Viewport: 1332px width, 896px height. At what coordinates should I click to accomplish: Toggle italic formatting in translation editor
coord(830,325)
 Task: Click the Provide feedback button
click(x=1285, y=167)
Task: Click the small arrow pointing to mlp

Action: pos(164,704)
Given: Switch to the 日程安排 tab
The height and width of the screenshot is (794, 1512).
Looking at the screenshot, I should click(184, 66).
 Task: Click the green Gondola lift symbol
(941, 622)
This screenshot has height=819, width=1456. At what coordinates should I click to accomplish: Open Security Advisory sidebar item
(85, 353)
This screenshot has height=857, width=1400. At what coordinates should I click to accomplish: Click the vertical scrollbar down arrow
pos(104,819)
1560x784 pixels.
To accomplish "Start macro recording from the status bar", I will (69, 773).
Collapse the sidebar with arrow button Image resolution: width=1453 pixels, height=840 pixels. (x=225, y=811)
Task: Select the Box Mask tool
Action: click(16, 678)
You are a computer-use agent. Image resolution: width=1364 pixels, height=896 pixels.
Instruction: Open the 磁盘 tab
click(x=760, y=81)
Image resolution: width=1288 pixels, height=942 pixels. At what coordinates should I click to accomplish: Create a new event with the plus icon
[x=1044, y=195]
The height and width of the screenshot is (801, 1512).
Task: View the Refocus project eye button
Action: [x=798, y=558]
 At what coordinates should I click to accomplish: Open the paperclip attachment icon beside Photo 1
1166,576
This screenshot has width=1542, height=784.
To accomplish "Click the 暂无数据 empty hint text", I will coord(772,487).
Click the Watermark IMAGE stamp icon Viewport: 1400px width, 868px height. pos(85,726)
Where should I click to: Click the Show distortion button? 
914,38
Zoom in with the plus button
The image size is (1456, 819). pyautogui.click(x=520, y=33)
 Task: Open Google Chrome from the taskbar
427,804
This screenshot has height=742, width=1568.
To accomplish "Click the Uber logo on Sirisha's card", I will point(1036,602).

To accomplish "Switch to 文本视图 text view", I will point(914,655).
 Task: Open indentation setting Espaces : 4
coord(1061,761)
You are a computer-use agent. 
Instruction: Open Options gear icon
-----
**Your task:**
Write the records out once more, word for word.

**Exercise result:**
Viewport: 1332px width, 896px height. At what coordinates should I click to accomplish: Toggle italic formatting in translation editor
coord(830,325)
 Task: Click the Provide feedback button
click(x=1285, y=167)
Task: Click the small arrow pointing to mlp

Action: pos(164,704)
Given: Switch to the 日程安排 tab
The height and width of the screenshot is (794, 1512).
Looking at the screenshot, I should click(184, 66).
 Task: Click the green Gondola lift symbol
(941, 622)
This screenshot has height=819, width=1456. At what coordinates should I click to accomplish: Open Security Advisory sidebar item
(85, 353)
This screenshot has height=857, width=1400. At what coordinates should I click to accomplish: Click the vertical scrollbar down arrow
pos(104,819)
1560x784 pixels.
To accomplish "Start macro recording from the status bar", I will (69, 773).
Collapse the sidebar with arrow button Image resolution: width=1453 pixels, height=840 pixels. (x=225, y=811)
Task: Select the Box Mask tool
Action: click(16, 678)
You are a computer-use agent. Image resolution: width=1364 pixels, height=896 pixels.
Instruction: Open the 磁盘 tab
click(x=760, y=81)
Image resolution: width=1288 pixels, height=942 pixels. At what coordinates should I click to accomplish: Create a new event with the plus icon
[x=1044, y=195]
The height and width of the screenshot is (801, 1512).
Task: View the Refocus project eye button
Action: [x=798, y=558]
 At what coordinates should I click to accomplish: Open the paperclip attachment icon beside Photo 1
1166,576
This screenshot has width=1542, height=784.
To accomplish "Click the 暂无数据 empty hint text", I will coord(772,487).
Click the Watermark IMAGE stamp icon Viewport: 1400px width, 868px height. pos(85,726)
Where should I click to: Click the Show distortion button? 
914,38
Zoom in with the plus button
The image size is (1456, 819). pyautogui.click(x=520, y=33)
 Task: Open Google Chrome from the taskbar
427,804
This screenshot has height=742, width=1568.
To accomplish "Click the Uber logo on Sirisha's card", I will point(1036,602).

To accomplish "Switch to 文本视图 text view", I will point(914,655).
 Task: Open indentation setting Espaces : 4
coord(1061,761)
You are a computer-use agent. 
Instruction: Open Options gear icon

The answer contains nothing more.